3. Esteja atento na visita

Antes de assinar o contrato, é importante checar também se o imóvel necessita de algum tipo de reforma ou reparo para evitar maiores gastos no futuro. “Caso precise de algum reparo, fale com a imobiliária para negociar se as despesas serão reembolsáveis e como serão pagas”, recomenda Cardoso.

4. Faça uma reserva de emergência

Colocar os custos na ponta do lápis pode parecer suficiente para evitar surpresas no futuro. No entanto, crises econômicas, desemprego ou imprevistos podem acontecer e colocar em risco o pagamento do aluguel. Por conta disso, segundo Prestes, é importante ter uma reserva de emergência. Basicamente, como o nome sugere, este termo representa uma quantia de dinheiro que devemos guardar para situações atípicas.

De acordo com a economista, é aconselhado que a reserva de emergência consiga cobrir ao menos quatro meses dos custos familiares. “É fundamental para que, se houver falta de emprego ou algum problema nas finanças familiares, a pessoa não se torne inadimplente”, explica.

5. Fique atento aos reajustes

Se atentar aos reajustes do aluguel também é essencial para conseguir se organizar financeiramente. No último ano, por exemplo, o Índice Geral de Preços do Mercado (IGP-M), principal indicador utilizado como referência para os contratos de locação, registrou a maior variação positiva dos últimos 18 anos. Entre janeiro e dezembro de 2020, o índice avançou 23,14%, o que fez com que o valor do aluguel ficasse acima do orçamento de muitas famílias.

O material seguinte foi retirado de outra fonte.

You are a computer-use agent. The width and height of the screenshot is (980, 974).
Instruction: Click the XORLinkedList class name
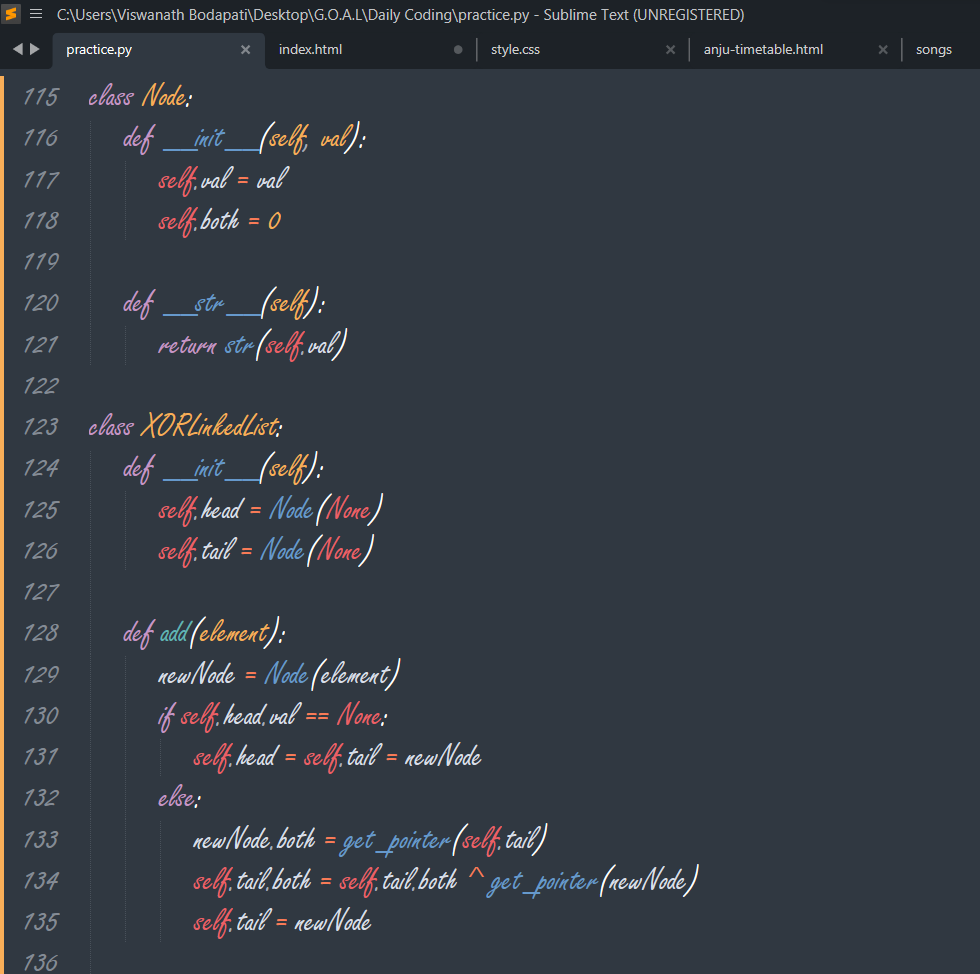208,426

Neste caso, uma dica é buscar contratos que utilizam outros indicadores. “É importante a pessoa ver qual índice tem mais a ver com a capacidade de pagamento dela”, explica a economista. Segundo ela, o Índice Nacional de Preços ao Consumidor (IPCA) ou o Índice Nacional de Custo de Construção (INCC) são opções menos voláteis que também são utilizadas em contratos de locação e que podem ser boas opções para escapar das fortes altas do IGP-M.

Nos casos em que não for possível utilizar um novo contrato baseado em outro índice de inflação, é importante que o inquilino saiba renegociar o valor do aluguel. No link, confira o passo a passo para chegar ao melhor acordo com o proprietário na hora de renegociar.

6. Compare com o financiamento

Por fim, segundo Prestes, comparar o valor do aluguel com os valores das parcelas do financiamento de um imóvel também é uma dica a ser considerada. Isso porque, em meio ao atual cenário de juros baixos da economia brasileira, adquirir uma propriedade pode ser uma alternativa bastante interessante. Neste caso, é importante considerar as necessidades e desejos de cada pessoa no médio e longo prazo, além de levar em conta o valor de entrada de um possível financiamento.